The best way to approach this project would be to make a dozen designs, weigh their merits, and debate them, perhaps make a dozen more. This is what Mies’s design most asks us to do, where it takes us, to explore options and question them. With the questions, the opening up, a different way of living, of seeing.

But, really, in a design that depends on unpredictable variation there is no compelling reason to make any decision. If Mies had designed it either way I did, I would find reasons to appreciate his choices. Alone, I like my decisions but have no confidence in any. I don’t think there is a good solution to this problem and wonder if Mies thought the whole design out, simply because he wasn’t interested in doing so for the purposes of his presentation. Then again, if asked he might have sketched the other side in a few minutes. We had him in this country for several decades. I wish someone had asked him.

Notes/See Also

For comparison, in Mies van der Rohe: The Brick Country House/According to Plan I make a model based on the ground floor plan.

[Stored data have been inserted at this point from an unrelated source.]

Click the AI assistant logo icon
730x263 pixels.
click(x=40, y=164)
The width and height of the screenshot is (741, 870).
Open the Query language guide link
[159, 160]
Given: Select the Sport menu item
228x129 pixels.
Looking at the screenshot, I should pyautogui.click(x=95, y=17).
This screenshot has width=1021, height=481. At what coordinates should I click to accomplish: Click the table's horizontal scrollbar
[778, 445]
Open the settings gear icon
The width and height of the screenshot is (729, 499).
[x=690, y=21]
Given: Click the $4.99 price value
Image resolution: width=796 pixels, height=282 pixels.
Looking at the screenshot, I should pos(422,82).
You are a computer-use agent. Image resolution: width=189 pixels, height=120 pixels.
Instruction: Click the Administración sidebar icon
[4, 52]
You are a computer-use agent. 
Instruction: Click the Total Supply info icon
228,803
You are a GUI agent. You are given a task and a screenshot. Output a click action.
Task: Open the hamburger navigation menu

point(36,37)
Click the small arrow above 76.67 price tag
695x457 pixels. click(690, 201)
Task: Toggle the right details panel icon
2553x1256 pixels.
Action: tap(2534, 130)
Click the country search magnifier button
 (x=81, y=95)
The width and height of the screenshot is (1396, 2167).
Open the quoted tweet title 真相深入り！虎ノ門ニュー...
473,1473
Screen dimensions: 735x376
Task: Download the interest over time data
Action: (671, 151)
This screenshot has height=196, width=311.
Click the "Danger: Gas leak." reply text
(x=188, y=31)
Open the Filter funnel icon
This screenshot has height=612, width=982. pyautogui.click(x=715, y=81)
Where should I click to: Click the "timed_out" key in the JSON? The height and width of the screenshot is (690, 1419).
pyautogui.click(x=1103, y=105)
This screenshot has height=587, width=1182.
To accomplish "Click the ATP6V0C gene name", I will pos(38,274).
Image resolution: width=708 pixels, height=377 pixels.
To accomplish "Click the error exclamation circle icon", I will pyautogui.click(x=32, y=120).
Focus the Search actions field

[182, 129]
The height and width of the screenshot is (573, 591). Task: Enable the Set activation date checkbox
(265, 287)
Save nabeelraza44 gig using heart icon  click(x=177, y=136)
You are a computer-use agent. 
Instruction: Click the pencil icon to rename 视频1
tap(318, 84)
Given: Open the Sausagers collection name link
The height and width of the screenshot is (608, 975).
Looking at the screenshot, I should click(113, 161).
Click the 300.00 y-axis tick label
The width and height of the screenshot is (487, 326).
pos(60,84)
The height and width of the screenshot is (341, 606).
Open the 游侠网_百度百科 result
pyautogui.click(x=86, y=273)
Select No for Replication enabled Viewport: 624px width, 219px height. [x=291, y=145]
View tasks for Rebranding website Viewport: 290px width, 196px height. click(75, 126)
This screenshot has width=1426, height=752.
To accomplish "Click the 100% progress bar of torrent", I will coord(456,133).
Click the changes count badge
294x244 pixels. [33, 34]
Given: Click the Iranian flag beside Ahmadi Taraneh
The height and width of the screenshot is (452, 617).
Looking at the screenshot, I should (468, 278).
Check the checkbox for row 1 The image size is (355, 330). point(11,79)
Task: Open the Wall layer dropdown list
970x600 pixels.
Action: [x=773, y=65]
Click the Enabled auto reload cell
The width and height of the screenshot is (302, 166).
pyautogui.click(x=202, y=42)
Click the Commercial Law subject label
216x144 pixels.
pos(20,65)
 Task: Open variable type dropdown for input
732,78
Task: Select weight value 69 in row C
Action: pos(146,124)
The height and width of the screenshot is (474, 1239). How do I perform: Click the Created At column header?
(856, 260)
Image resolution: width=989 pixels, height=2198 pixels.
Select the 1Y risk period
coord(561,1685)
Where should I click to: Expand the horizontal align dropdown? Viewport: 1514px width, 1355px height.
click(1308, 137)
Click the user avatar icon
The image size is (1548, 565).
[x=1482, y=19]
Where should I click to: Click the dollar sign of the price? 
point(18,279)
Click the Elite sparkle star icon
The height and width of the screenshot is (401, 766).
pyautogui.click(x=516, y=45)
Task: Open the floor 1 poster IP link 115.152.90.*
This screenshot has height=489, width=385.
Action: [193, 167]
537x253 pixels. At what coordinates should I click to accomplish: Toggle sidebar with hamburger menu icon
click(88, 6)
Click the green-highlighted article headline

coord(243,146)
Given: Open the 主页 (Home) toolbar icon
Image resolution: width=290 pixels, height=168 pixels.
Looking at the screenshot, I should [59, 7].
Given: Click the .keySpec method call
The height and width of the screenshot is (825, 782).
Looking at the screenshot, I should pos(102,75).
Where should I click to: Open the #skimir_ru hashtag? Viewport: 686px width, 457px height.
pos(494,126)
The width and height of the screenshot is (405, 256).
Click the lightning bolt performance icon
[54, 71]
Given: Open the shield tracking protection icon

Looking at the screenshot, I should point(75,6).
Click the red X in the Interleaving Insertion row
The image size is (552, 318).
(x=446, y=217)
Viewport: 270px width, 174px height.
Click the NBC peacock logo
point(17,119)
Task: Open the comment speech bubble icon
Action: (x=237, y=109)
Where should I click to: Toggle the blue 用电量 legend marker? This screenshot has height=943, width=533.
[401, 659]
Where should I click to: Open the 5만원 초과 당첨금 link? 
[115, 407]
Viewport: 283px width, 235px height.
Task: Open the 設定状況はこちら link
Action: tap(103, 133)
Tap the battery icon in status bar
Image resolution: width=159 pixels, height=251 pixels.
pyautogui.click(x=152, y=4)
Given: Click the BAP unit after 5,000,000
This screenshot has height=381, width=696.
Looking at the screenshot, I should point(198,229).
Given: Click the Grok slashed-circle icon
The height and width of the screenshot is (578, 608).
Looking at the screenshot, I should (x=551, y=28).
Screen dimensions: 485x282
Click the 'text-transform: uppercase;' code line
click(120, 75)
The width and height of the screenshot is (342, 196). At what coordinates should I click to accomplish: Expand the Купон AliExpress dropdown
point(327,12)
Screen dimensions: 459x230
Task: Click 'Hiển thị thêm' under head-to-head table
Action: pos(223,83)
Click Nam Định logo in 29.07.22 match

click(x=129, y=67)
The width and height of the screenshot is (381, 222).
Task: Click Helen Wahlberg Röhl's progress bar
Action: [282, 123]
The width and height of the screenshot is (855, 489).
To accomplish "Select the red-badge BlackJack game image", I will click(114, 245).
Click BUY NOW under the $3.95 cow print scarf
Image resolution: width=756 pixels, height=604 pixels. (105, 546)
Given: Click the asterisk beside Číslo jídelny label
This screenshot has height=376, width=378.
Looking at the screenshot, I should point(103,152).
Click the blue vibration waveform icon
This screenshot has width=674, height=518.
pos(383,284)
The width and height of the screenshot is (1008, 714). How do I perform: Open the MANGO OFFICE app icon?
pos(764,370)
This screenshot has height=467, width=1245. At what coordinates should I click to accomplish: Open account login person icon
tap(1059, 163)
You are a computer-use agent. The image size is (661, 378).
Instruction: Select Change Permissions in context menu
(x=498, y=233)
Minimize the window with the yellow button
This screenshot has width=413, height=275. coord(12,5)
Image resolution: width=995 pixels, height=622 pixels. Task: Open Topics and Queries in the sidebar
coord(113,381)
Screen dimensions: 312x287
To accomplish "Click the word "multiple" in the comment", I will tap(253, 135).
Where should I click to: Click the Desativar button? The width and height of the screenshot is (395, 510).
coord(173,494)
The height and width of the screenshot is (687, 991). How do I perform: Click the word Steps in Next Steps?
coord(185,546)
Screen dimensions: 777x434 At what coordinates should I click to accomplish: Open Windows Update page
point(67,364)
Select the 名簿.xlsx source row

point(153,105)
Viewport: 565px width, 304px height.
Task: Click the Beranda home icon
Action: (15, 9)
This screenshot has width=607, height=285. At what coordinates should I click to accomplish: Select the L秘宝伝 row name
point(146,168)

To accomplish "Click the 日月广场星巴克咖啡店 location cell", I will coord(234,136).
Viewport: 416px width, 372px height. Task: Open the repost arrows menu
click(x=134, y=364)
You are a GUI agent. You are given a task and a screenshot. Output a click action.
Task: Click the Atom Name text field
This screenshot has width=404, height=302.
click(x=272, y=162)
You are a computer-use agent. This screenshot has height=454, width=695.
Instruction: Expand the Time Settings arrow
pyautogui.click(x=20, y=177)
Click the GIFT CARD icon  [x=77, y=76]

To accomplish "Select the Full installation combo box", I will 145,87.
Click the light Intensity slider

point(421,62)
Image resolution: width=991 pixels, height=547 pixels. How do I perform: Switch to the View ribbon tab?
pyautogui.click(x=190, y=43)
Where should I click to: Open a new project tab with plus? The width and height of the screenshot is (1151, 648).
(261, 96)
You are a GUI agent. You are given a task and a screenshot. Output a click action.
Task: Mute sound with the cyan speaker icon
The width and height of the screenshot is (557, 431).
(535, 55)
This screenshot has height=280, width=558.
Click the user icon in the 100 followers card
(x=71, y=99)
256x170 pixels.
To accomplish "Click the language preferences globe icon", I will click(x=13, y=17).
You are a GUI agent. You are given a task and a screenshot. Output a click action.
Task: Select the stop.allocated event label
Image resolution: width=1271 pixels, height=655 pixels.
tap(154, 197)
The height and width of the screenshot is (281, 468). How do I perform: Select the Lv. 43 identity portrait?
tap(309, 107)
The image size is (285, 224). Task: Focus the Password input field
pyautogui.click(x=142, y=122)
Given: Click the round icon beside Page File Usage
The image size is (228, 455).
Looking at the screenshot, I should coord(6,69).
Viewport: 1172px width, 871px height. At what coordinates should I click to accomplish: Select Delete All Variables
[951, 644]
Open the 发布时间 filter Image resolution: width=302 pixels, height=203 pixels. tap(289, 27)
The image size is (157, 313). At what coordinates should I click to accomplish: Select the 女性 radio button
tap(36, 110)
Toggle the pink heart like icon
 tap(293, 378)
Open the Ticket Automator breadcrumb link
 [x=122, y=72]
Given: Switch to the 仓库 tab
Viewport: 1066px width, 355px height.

Wolf Tegethoff, Mies van der Rohe: The Villas and Country Houses, MIT: 1985, sadly out of print. I take both images of the Brick Country House from there. The book, well illustrated and thoroughly researched, analyzes and gives historical background of Mies’s modern home projects, many unbuilt. We see a mind at work in a variety of domestic settings, with a variety of solutions. The projects are as interesting in their solutions as in the architectural ideas they explore. Invention, perhaps, like charity, begins at home. His discussion of the Brick Country House is especially extensive, where he corrects some of the critical excursions, past and present.

Again, my essay Mies van der Rohe: Meditations on a Plan explains the differences and explores larger meanings.

In an earlier essay, Completing the Mies van der Rohe Brick Country House, An Odyssey, which takes us in a different direction, I had not read the Tegethoff when I made the rough model, which is closer to the floor plan. An abbreviated version of the essay appeared at Archinect. More pictures of the model can be found here.

There are several models of the house online, all different. Carlos Soares Ribeiro and Luis Soares, of Virtuvius, have made a well-crafted virtual tour, inside and out.